China May Exports Trail Estimates as Imports Unexpectedly Drop
China's exports rose 1 percent in May from a year earlier while imports unexpectedly dropped 0.3 percent, leaving a trade surplus of $20.43 billion, the General Administration of Customs said today in Beijing.
The growth in overseas shipments compares with the median estimate for a 7.4 percent gain in a Bloomberg News survey of 38 analysts and a 14.7 percent increase the previous month. Forecasts ranged from a 3 percent drop to a 17.1 percent increase.

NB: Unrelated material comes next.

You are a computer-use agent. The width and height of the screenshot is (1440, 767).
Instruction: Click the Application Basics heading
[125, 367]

The decline in imports compares with the median estimate for a 6.6 percent gain and a 16.8 percent jump in April. Projections ranged from a drop of 2.8 percent to an advance of 16 percent.
The trade surplus compares with the median forecast for an excess of $20 billion and an $18.16 billion surplus in April. Estimates ranged from a surplus of $13 billion to $33.1 billion.

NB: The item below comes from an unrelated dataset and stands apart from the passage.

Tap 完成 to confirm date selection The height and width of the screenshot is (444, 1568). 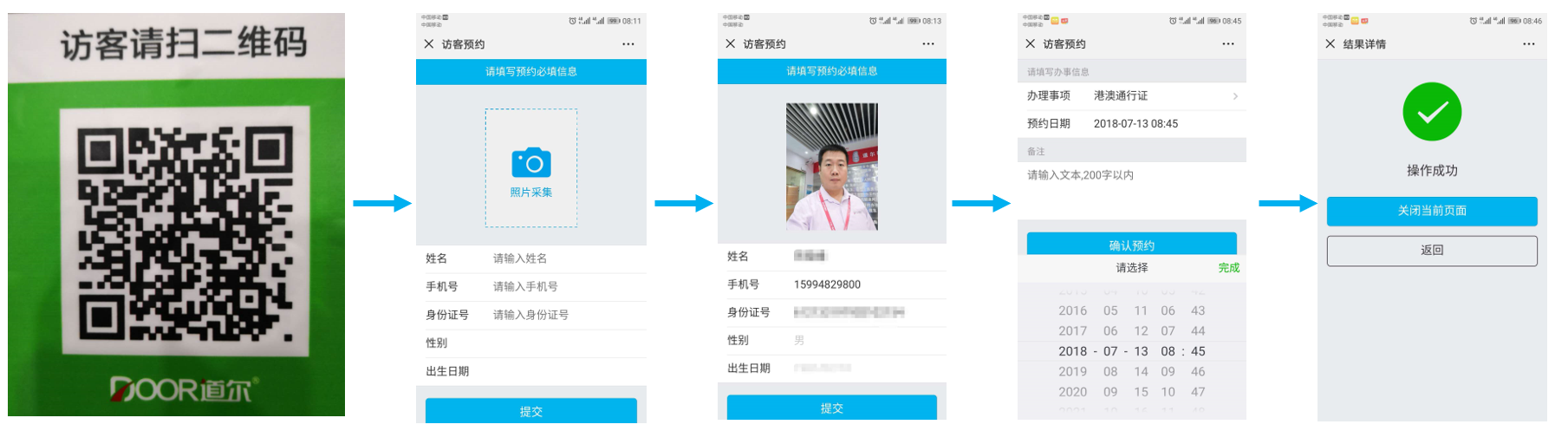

China's foreign-exchange regulator last month started a crackdown on fake export invoices after surging shipments to Hong Kong prompted speculation that companies were disguising capital inflows as trade.
January-April export growth was overstated by 4 to 13 percentage points, economists estimated in a survey last month. Shipments abroad probably rose 8.5 percent in the first four months of 2013 from a year earlier, based on the median estimate of 15 economists, less than half the official 17.4 percent number. Imports may have gained 8.25 percent, according to 14 analysts' median estimate, compared with the government's 10.6 percent figure.